Quoted text >>
"""
In [None]:
import pandas as pd
import datetime as dt
import numpy as np

In [None]:
def convert_F_to_C(temp):
    return((temp-32)/1.8)

In [None]:
weather = pd.read_csv("./atlanta_weather_summary_1999-2019.csv")
#selects weather data from Atlanta Hartsfield International Airport
airport_weather = weather.loc[weather['STATION'] == "USW00013874"]

In [None]:
airport_weather.PRCP.isna().sum()

In [None]:
airport_weather = airport_weather[['DATE','TMIN','TMAX','PRCP']]
#interpolates to fill in 1 missing value for PRCP
airport_weather = airport_weather.interpolate()
airport_weather.PRCP.isna().sum()

In [None]:
airport_weather.loc[:,"TCMAX"] = convert_F_to_C(airport_weather.loc[:,"TMAX"])
airport_weather.loc[:,"TCMIN"] = convert_F_to_C(airport_weather.loc[:,"TMIN"])
#Calculates Growing Degree Days
#(A measure of heat accumulation used by horticulturists
# gardeners and farmers)
airport_weather.loc[:,"GDD"] = (airport_weather.loc[:,"TCMAX"]+airport_weather.loc[:,"TCMIN"])/2-10

In [None]:
airport_weather.loc[airport_weather["GDD"]<0,"GDD"] = 0

In [None]:
airport_weather.loc[:,"DATE"] =  pd.to_datetime(airport_weather.loc[:,"DATE"])

In [None]:
def add_gdd_sum(df, year):
    #calculates cumulative growing degree days
    #starting at Jan 1 each year
    year_match_boolean_vector = df.loc[:,"DATE"].dt.year == year
    df = df.loc[year_match_boolean_vector,:]
    df.loc[:,'GDDSUM'] = df.loc[:,'GDD'].cumsum()
    df.DATE.min()
    return(df)
train_weather = add_gdd_sum(airport_weather, 2000)
for y in list(range(2001,2020)):
    train_weather = train_weather.append(add_gdd_sum(airport_weather,y))

train_weather.GDDSUM.plot()

In [None]:
def add_shifted_column(df,colname,shift_num):
    # offset the time of a specified column
    # filling in zeros in the beginning positions
    # emptied by the offset
    shifted_colname = colname + "_shift" + str(shift_num)
    df.loc[:,shifted_colname] = df.loc[:,colname].shift(periods=shift_num, fill_value=0)
    return(df)

def add_shifted_group(train_weather, shift_num):
    train_weather = add_shifted_column(train_weather,"PRCP",shift_num)
    train_weather = add_shifted_column(train_weather,"GDDSUM",shift_num)
    train_weather = add_shifted_column(train_weather,"GDD",shift_num)
    train_weather = add_shifted_column(train_weather,"TMIN",shift_num)
    train_weather = add_shifted_column(train_weather,"TMAX",shift_num)
    return(train_weather)
    
train_weather = add_shifted_group(train_weather,7)
train_weather = add_shifted_group(train_weather,14)    
train_weather = add_shifted_group(train_weather,30)
train_weather = add_shifted_group(train_weather,60)

# Write Weather Training Data to weather.csv

In [None]:
train_weather.to_csv("./train_weather.csv")
"""
Say whether each statement agrees with the weather notebook, answering yes or no and quoting the deciding words: (a) the missing precipitation value is filled by interpolation; (b) cumulative growing degree days are counted from March 1 each year; (c) positions emptied by a column offset are filled with zeros. The items that come next are separate material, unrelated to the weather notebook.

Material provided >>
"""
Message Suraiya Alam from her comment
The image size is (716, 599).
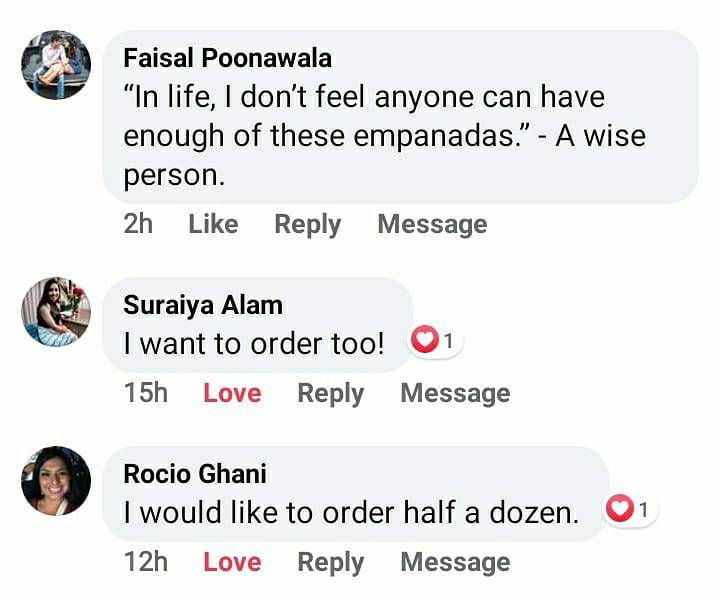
"""
"""
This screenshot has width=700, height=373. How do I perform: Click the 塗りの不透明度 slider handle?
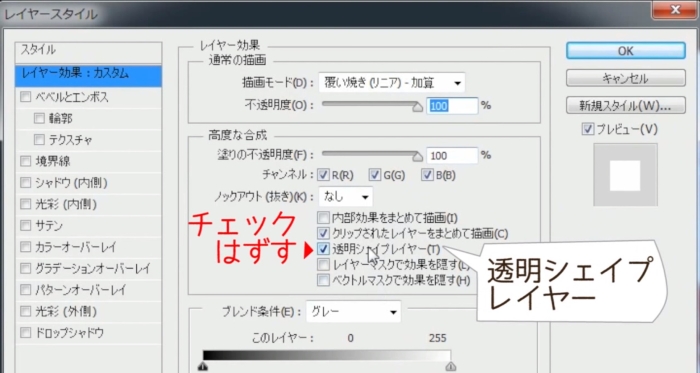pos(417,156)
"""
Solution to this problem >>
(a) Yes: "#interpolates to fill in 1 missing value for PRCP"
(b) No: "#starting at Jan 1 each year"
(c) Yes: "# filling in zeros in the beginning positions"